Texto de estudio ->
+ + + + + + +

La extraordinaria difusión y presencia del catalán promovidas por la nova cançó fueron, curiosamente, sistemáticamente ignoradas por la dimensión institucional catalana, empezando por un mundo literario y editorial totalmente vuelto de espaldas a la canción. Los cantantes musicaban poemas y popularizaban poetas, pero éstos no hicieron el camino inverso, salvo, quizás, Miquel Martí i Pol, que antes de ser poeta hizo pinitos como cantante. Entre la temprana biografía de Raimon por Joan Fuster y la aproximación de Manuel Vázquez Montalbán a la canción como movimiento no hay nada. Y no es casual que Raimon y Vázaquez Montalbán dialoguen a menudo en unos intercambios culturales e intelectuales muy potentes. Éramos los periodistas atentos quienes intentábamos analizar y promover la nueva canción como objeto de estudio sin que críticos literarios, lingüistas y especialistas en humanidades nos siguieran. Y nosotros no sabíamos lo suficiente como para poder situar este ingente hecho sociocultural en el verdadero lugar que le correspondía. Ningún intelectual aparte de Vázquez y ninguna agrupación de intelectuales fueron capaces de estudiar y si era necesario orientar a los artistas erigidos en líderes del catalanismo realmente existente.

+ + + + + + +

Datos proporcionados ->
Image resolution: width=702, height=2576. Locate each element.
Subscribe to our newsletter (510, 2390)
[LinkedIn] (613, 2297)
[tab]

+ + + + + + +

Tarea 1 ->
En el texto sobre la nova cançó, ¿quién escribió la temprana biografía de Raimon?
Tarea 2 ->
Prosigue el texto sobre la nova cançó desde su última oración.
Los datos provienen de otra fuente.

Respuesta 1 ->
Joan Fuster.

Respuesta 2 ->
Antoni Batista se refiere en el libro a la “industria patriótica” surgida a partir de la nova cançó y esta actividad, basada en un amplísimo apoyo del público, contribuyó a efectos de sustitución cultural y sociopolítica que ejercía la canción. Sin embargo, esta actividad fue gestionada con grandes limitaciones por parte de sus actores, empezando por una extensísima tacañería. Joan Manuel Serrat rompe, al incorporar la lengua castellana a su repertorio, no con una pertenencia nacional sino con una limitación insoportable para un profesional del espectáculo. No hay, de hecho, una división lingüística entre cantantes catalanes, sino una divergencia de orientaciones de sus carreras. El sector nacionalista de la industria patriótica y el público que le escucha pretende hacer ver que hay artistas “impuros” donde sólo hay profesionales que buscan un éxito legítimo y necesario.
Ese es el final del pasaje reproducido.